The role of technology in enabling this monumental discovery was highlighted by Daniel Wagner, OET’s Chief Scientist. “While humans have sampled the deep sea using nets and dredges for well over a century, advanced technologies like high-definition cameras on submersible vehicles have only recently allowed us to see deep-sea animals in their natural environment,” Wagner said.
These expeditions equipped with sophisticated technology have exponentially expanded our baseline knowledge of deep-sea habitats in the Central Pacific. Still, vast tracts of this remote region are yet to be explored.
Wagner shared the exciting news that E/V Nautilus will embark on an 8-month-long field season this month. The focus will be to investigate unexplored sites in the Pacific, including within the Pacific Remote Islands Marine National Monument, currently under consideration for designation as a national marine sanctuary.

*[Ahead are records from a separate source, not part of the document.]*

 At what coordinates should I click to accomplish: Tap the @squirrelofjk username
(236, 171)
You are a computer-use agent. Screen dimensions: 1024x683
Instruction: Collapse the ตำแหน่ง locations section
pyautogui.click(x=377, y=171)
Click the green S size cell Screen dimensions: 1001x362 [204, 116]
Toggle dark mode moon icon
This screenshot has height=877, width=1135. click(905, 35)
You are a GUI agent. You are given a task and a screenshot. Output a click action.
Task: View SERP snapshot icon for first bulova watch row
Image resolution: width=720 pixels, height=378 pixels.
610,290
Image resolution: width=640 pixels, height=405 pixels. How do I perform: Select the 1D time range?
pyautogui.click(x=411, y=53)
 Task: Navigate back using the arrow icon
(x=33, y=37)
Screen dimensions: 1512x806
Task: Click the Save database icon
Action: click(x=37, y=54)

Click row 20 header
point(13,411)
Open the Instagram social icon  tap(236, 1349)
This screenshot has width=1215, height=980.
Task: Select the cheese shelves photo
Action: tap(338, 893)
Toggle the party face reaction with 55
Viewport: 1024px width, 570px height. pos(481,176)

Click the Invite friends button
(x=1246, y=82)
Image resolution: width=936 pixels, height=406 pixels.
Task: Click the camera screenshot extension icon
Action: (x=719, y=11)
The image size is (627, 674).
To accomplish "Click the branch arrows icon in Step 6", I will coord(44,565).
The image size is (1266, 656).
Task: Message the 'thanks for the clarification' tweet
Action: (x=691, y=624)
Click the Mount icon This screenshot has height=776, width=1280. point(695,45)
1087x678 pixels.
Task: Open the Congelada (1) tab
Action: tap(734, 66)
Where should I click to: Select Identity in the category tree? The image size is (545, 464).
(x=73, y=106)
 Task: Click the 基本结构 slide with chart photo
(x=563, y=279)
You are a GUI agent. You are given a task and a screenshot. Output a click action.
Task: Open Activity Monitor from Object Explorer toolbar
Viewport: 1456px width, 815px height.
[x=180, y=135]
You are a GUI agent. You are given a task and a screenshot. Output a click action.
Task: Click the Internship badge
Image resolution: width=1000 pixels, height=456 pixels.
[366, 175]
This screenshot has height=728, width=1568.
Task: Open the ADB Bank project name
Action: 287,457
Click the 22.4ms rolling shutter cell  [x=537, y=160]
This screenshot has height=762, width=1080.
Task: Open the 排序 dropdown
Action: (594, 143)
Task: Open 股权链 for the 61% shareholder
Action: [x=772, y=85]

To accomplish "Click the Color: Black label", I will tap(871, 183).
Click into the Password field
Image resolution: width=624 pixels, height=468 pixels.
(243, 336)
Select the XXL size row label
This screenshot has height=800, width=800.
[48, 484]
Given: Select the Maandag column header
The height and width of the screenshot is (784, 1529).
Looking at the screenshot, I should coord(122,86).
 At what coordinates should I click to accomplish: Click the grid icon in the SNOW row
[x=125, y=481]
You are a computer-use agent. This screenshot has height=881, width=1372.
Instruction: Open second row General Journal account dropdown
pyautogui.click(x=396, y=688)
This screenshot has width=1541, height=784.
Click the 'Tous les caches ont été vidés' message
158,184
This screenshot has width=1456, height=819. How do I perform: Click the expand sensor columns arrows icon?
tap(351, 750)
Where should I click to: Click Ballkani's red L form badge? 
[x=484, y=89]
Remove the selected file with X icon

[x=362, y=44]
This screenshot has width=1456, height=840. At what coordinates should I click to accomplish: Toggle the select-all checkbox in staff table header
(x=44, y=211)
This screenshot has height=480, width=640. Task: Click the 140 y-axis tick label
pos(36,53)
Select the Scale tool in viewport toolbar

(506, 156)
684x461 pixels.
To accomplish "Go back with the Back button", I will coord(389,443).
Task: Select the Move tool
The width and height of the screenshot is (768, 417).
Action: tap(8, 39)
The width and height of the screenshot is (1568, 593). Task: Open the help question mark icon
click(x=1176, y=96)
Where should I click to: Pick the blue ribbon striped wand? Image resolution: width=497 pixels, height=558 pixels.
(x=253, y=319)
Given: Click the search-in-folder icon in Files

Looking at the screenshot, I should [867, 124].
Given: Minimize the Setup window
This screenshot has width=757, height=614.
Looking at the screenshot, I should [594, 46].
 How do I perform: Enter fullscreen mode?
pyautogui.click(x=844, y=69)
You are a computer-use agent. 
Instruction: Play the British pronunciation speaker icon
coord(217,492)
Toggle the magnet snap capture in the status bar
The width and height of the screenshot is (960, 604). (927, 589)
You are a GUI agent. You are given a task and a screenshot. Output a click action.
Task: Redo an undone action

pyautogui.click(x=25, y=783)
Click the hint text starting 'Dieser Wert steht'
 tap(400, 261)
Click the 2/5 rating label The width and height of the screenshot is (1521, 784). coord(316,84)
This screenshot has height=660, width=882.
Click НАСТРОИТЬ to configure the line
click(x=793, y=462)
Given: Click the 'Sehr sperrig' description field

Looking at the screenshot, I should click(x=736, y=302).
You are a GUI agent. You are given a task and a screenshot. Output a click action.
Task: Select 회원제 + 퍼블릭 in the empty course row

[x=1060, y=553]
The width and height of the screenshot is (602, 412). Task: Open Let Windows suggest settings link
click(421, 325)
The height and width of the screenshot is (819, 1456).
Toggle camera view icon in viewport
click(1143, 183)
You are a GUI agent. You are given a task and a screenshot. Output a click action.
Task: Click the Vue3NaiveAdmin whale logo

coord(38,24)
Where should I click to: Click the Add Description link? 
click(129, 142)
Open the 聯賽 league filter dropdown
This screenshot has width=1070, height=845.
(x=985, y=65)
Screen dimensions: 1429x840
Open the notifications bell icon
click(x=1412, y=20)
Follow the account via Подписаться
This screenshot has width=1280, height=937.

Adding an interactive aspect to the upcoming expeditions, the deep-sea footage will be live-streamed, giving everyone with an internet connection an opportunity to join the journey of discovery.
“Given that the vast majority of our ocean remains unexplored, these upcoming expeditions will undoubtedly lead to many more discoveries, and we are thrilled to be able to share these explorations with everyone,” said Wagner.
Sea spiders, also known as pycnogonids, are not true spiders, but they are arthropods, like spiders, insects, and crustaceans. They are marine creatures that can be found in oceans all around the world, from the shallowest waters to the deepest trenches.
Some sea spiders are quite large, especially in polar regions where a phenomenon known as polar gigantism occurs. This is the tendency for species living in polar and deep-sea environments to grow larger than their counterparts in other parts of the world.
The largest species of sea spider is Colossendeis colossea, a species found in the Southern Ocean surrounding Antarctica. They have been known to reach leg spans of over 70 centimeters (27 inches). This is quite large compared to most other species of sea spider, which tend to have leg spans of only a few centimeters.
Sea spiders have an unusual body plan compared to other arthropods. They have a tiny body and long, thin legs, which makes them look somewhat like a spider, although they are not closely related to spiders. They also have a proboscis that they use to suck nutrients out of their prey, which can include various types of soft-bodied invertebrates.
Scientists are still learning a lot about sea spiders, including their habits, life cycles, and the extent of their diversity. Despite their strange appearance and sometimes large size, they are generally not harmful to humans.